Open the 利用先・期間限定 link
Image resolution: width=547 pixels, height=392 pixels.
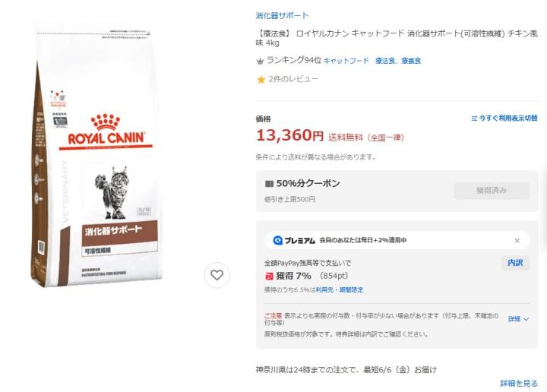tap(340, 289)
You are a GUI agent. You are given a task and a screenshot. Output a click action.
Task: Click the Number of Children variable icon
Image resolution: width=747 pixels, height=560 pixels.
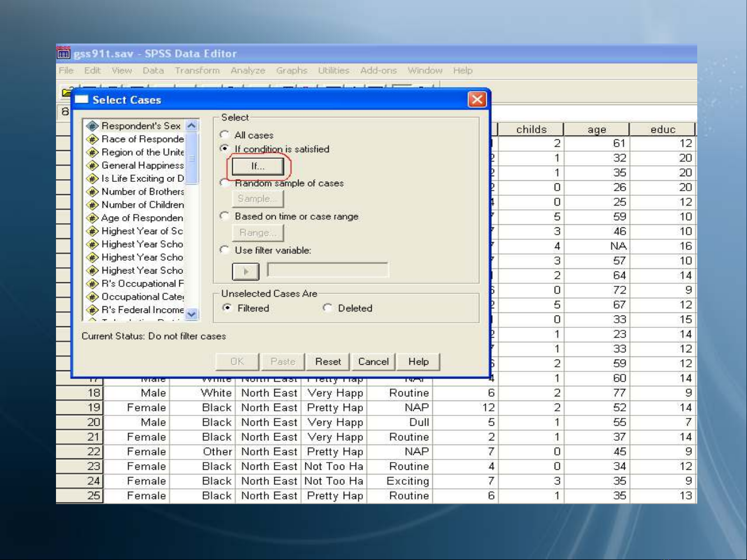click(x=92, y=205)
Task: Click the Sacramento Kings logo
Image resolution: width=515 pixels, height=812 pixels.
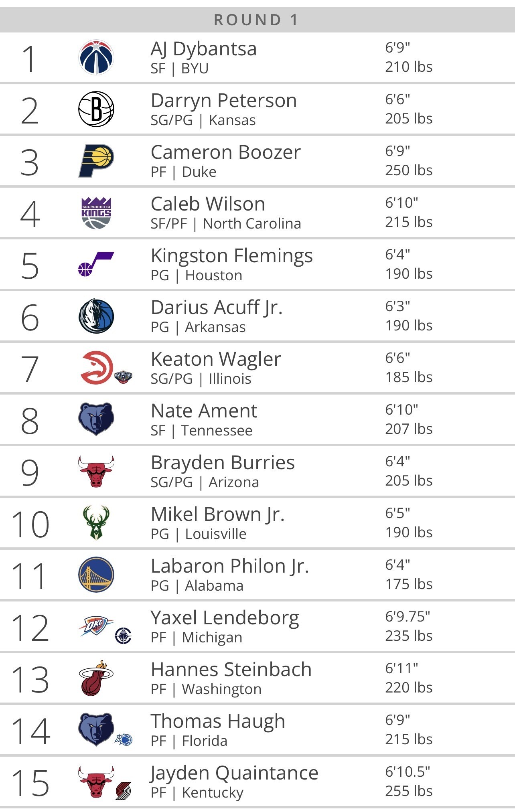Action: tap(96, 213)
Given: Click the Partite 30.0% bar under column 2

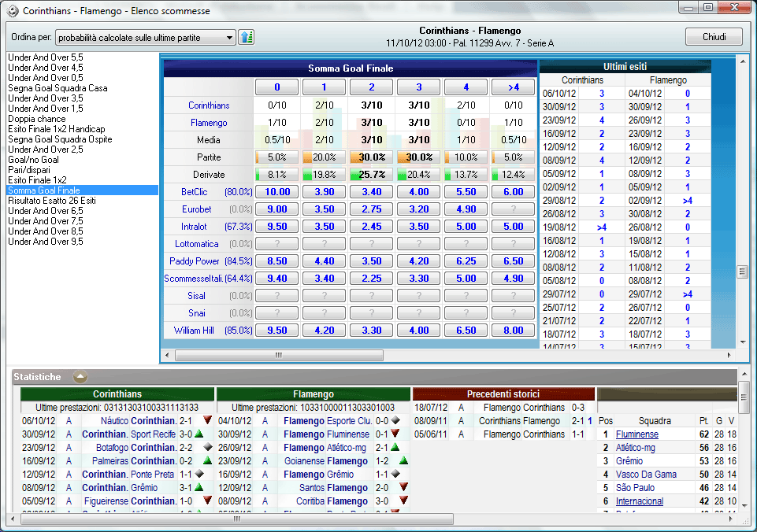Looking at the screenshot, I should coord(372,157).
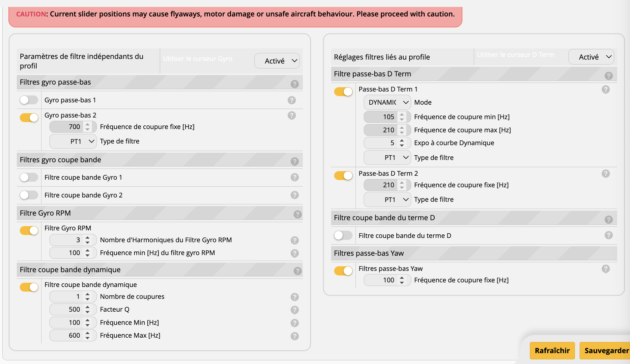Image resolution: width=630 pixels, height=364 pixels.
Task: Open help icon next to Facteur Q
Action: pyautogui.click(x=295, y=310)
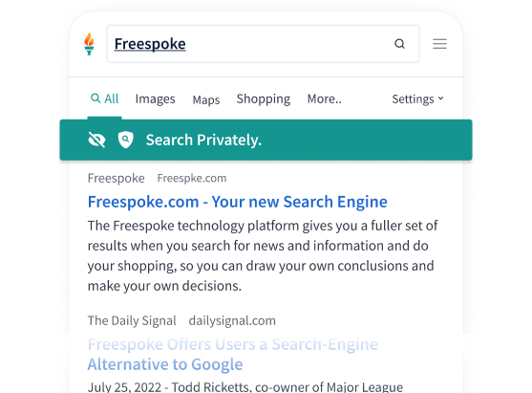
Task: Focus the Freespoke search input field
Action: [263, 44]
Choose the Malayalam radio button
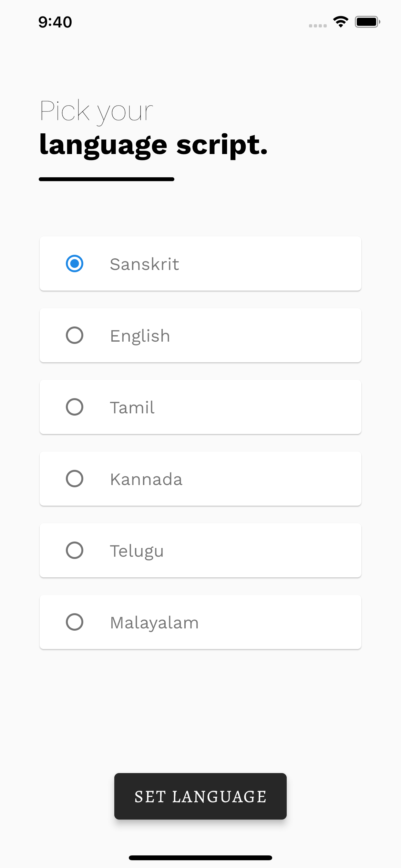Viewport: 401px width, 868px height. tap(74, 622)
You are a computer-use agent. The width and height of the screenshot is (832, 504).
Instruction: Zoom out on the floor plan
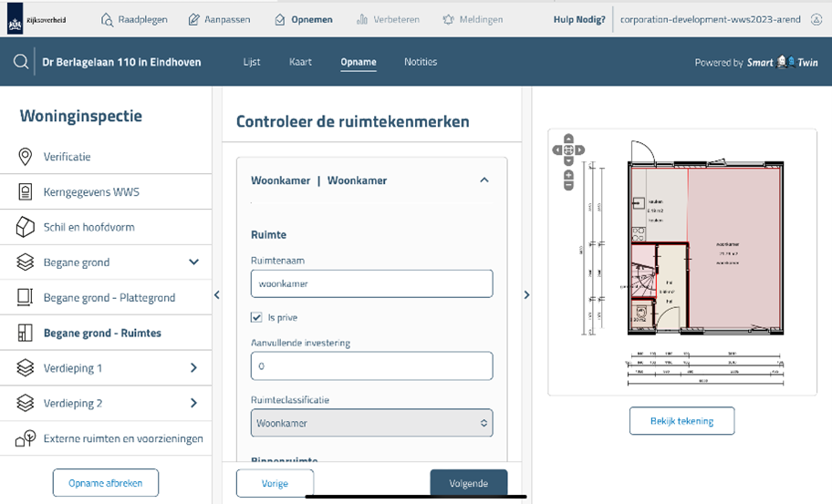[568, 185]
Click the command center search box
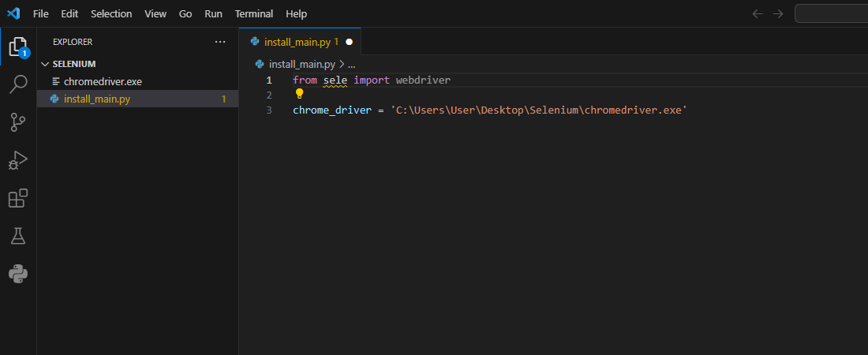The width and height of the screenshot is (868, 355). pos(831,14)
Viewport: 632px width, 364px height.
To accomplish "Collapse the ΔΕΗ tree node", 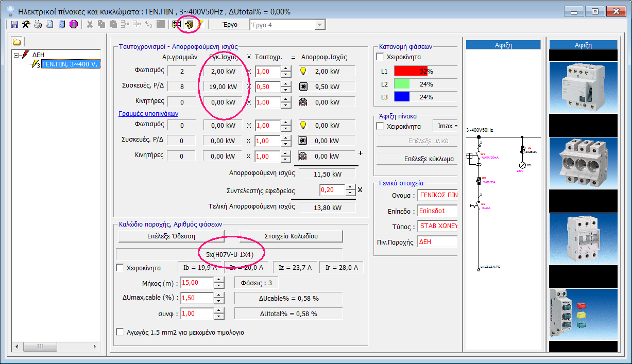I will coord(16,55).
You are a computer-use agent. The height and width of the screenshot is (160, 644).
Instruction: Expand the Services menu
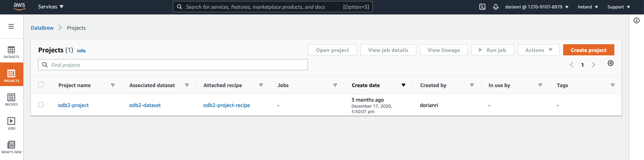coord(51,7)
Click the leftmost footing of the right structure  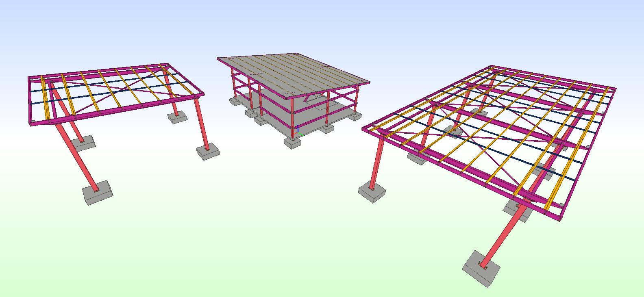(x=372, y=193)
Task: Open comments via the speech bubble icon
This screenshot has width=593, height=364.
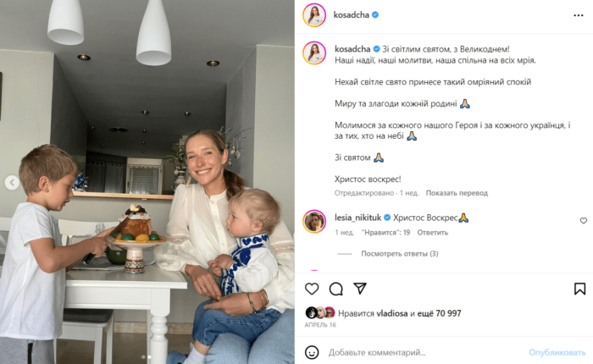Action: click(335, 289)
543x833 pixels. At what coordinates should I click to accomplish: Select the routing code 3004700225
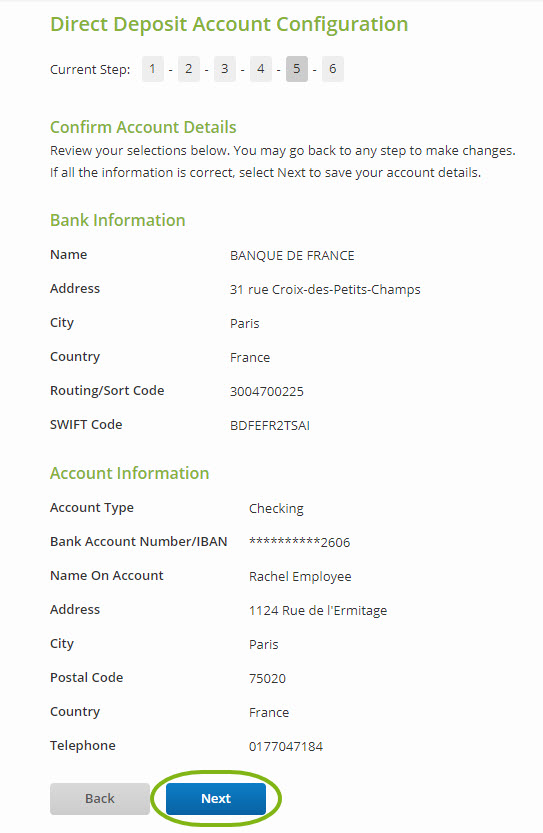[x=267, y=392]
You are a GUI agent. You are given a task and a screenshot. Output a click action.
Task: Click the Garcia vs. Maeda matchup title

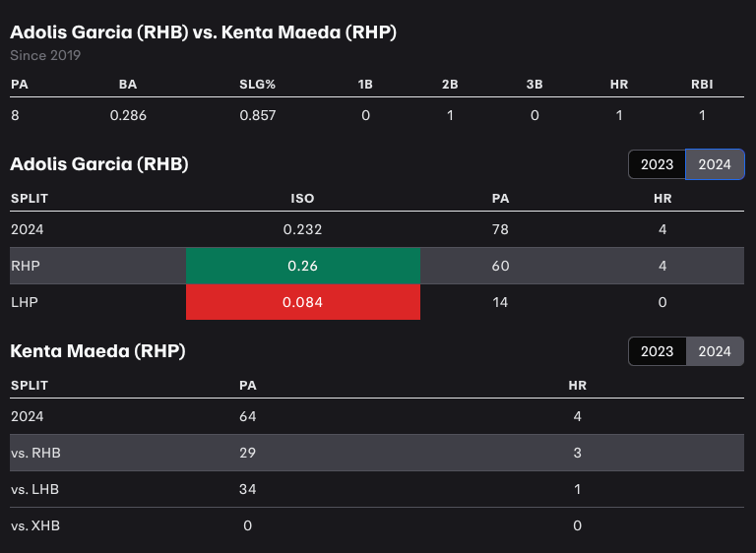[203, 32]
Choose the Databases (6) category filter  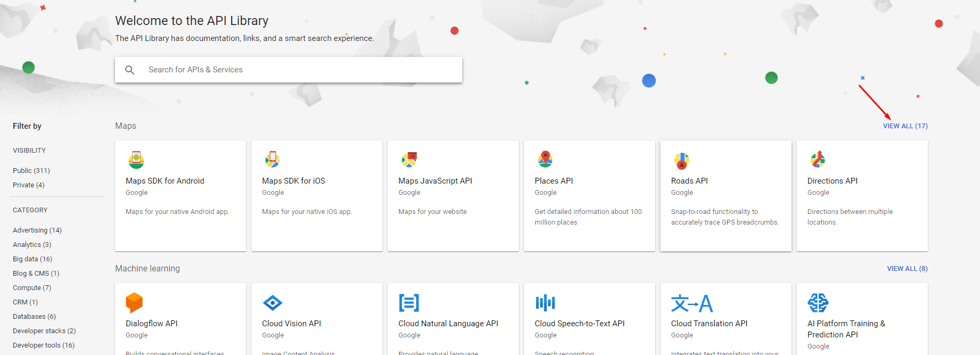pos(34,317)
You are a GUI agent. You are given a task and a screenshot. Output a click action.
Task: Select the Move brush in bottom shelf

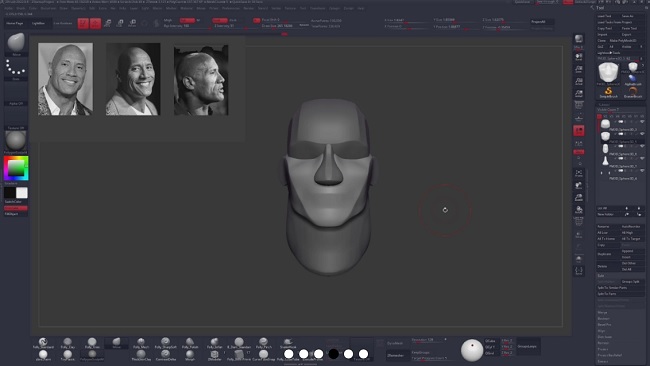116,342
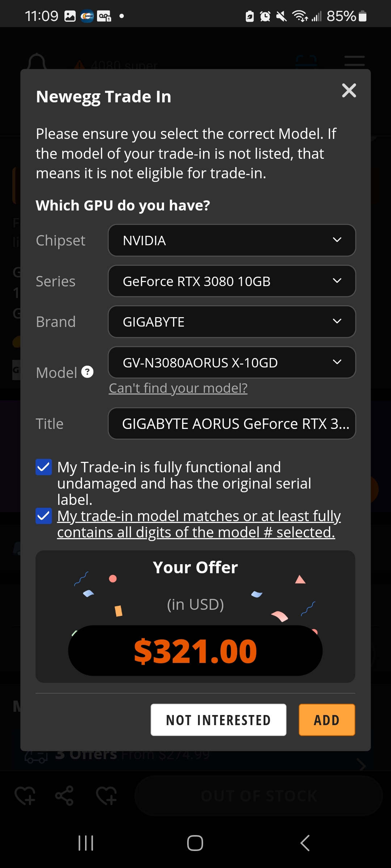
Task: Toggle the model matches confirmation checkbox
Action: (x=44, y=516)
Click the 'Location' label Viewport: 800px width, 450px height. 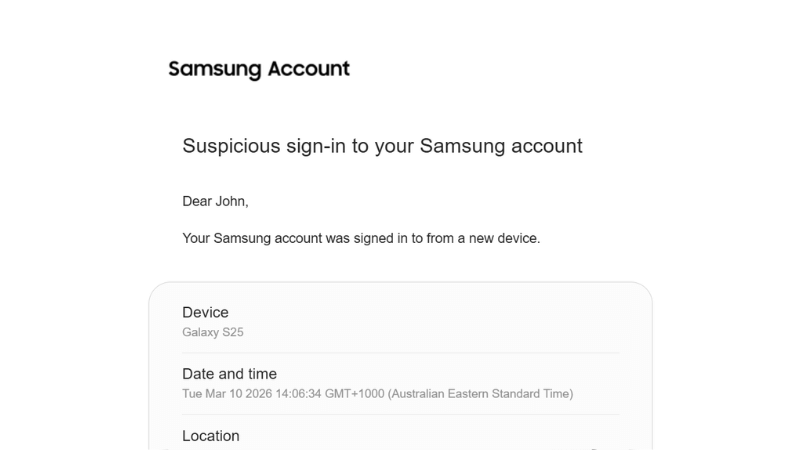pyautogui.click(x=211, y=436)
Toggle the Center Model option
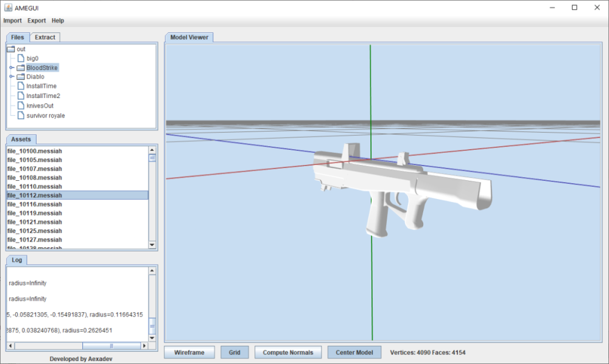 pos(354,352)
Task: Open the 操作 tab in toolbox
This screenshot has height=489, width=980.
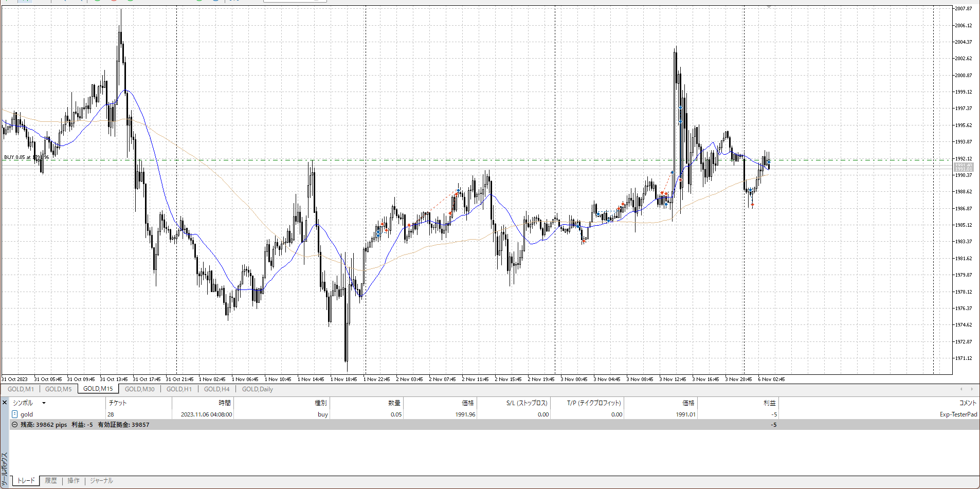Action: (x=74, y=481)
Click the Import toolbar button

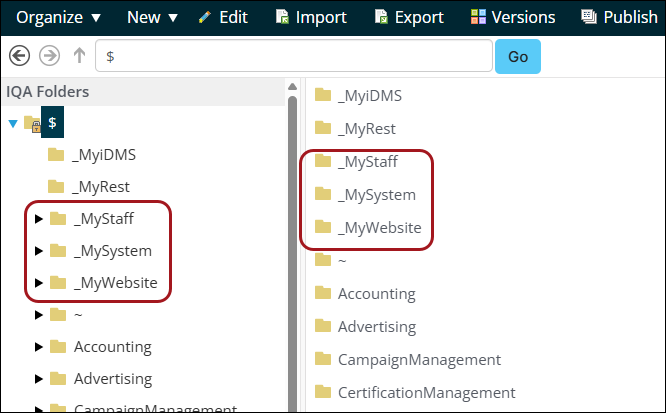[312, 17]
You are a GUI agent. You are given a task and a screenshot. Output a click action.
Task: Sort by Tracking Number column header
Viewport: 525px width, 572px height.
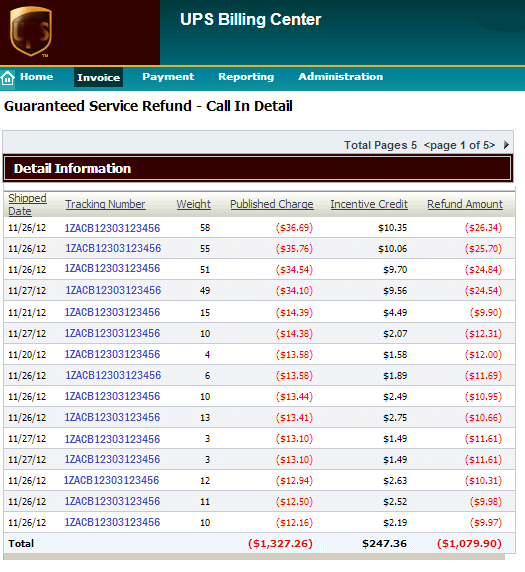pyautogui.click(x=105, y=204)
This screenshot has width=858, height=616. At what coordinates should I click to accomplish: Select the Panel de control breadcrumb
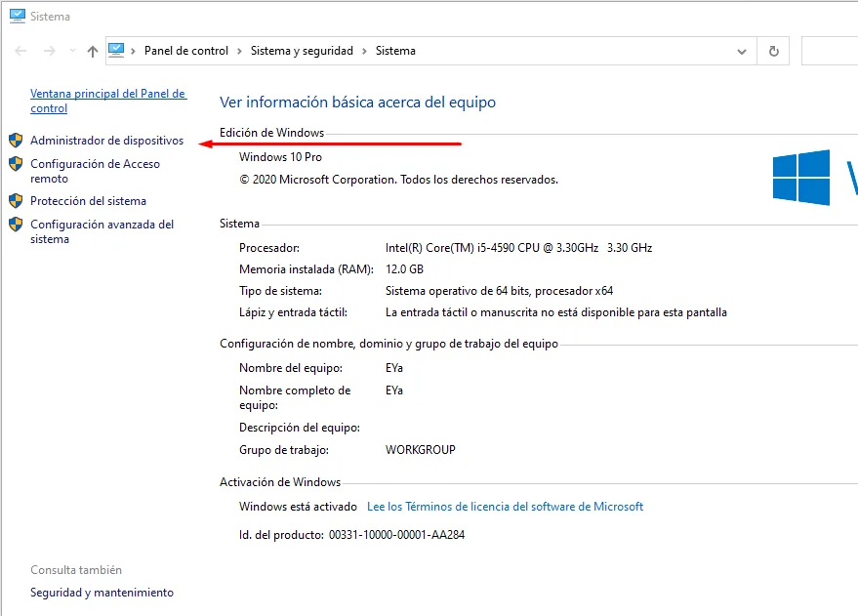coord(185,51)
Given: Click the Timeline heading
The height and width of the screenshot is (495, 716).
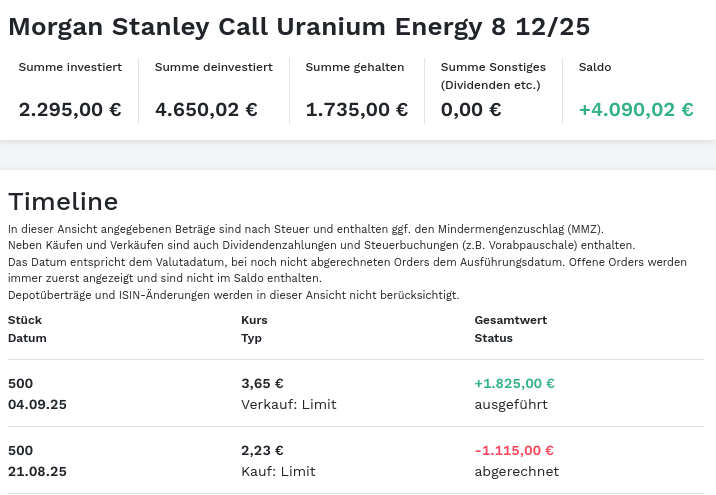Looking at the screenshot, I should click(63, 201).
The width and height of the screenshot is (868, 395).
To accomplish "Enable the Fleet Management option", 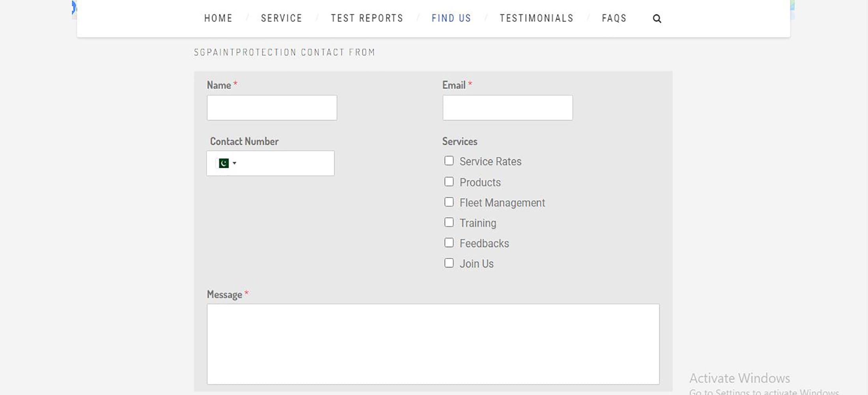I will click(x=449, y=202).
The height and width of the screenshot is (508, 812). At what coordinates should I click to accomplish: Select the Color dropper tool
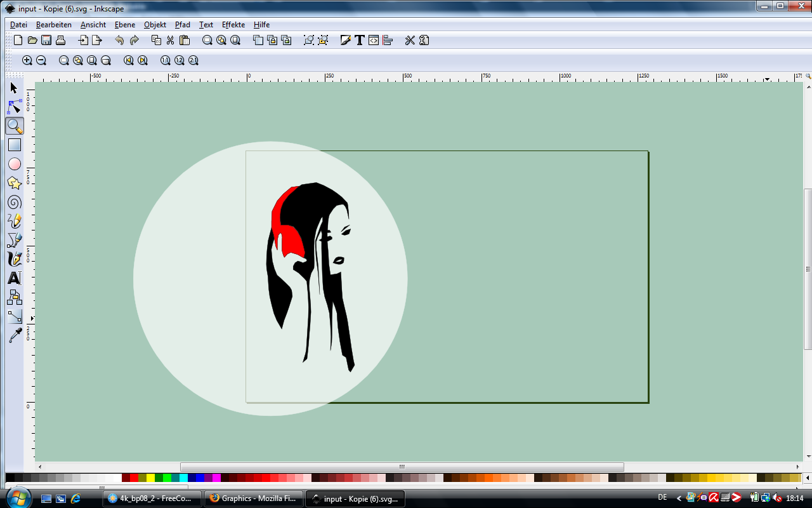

____________

▸ **Problem**:
Read the entries and select each line where the word "Number" is found.

▸ **Exercise result**:
Task: Click the Number of Children variable icon
Task: Sort by Tracking Number column header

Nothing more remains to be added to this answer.